What is needed -
The word to look for is "computer". Report every line of the entries below that has it.
:: Data for processing ::
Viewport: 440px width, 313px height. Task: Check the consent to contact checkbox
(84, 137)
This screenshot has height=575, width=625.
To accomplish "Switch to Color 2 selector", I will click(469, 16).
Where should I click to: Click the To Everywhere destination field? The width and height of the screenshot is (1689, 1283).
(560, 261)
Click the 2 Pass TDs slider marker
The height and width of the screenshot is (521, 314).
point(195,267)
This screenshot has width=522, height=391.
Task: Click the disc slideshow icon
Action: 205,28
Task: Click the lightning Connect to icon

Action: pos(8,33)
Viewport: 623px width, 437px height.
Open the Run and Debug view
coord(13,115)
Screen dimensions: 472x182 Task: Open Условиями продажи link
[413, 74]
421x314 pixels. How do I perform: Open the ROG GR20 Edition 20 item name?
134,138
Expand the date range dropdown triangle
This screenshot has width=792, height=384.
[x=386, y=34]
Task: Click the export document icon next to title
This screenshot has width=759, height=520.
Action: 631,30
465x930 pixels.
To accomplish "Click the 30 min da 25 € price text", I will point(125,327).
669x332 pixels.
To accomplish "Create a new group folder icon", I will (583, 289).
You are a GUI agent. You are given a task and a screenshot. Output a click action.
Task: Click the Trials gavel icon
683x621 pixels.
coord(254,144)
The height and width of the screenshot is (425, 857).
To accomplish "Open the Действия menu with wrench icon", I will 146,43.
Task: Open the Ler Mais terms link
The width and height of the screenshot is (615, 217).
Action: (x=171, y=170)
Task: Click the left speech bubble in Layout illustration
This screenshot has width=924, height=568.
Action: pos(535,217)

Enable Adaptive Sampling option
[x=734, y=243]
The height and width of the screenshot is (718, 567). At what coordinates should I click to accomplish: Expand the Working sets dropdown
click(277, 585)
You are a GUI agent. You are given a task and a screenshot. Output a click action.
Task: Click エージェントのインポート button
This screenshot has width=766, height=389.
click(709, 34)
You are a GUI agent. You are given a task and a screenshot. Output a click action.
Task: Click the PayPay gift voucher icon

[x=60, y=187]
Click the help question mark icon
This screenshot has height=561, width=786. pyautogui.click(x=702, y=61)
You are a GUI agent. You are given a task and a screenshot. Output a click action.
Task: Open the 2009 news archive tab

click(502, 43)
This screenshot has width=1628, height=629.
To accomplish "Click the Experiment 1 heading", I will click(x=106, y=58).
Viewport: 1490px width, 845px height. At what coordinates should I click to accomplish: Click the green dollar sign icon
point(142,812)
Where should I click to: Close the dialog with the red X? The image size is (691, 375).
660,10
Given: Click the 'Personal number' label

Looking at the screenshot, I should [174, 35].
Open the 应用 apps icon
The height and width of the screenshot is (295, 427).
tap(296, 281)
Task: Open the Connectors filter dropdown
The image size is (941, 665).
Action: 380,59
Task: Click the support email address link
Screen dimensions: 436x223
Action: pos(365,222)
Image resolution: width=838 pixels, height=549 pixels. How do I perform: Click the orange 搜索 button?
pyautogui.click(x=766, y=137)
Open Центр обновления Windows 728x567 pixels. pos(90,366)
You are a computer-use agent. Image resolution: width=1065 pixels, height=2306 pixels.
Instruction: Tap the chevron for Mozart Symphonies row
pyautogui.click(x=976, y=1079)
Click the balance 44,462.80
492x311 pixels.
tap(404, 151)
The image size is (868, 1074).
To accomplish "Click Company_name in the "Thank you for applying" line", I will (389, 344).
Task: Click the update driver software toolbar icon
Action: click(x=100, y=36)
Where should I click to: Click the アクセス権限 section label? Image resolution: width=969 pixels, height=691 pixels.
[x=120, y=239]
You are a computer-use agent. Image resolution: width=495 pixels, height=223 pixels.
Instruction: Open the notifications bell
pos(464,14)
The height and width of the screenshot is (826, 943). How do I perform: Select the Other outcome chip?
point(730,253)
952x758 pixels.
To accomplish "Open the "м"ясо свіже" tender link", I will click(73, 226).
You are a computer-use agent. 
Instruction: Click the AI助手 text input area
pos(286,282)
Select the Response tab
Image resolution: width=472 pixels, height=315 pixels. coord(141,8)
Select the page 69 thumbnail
:::
Response below -
You are a computer-use agent. Image resolution: width=1065 pixels, height=2306 pixels.
You are a computer-use agent. Image resolution: width=495 pixels, height=223 pixels.
You are a computer-use agent. 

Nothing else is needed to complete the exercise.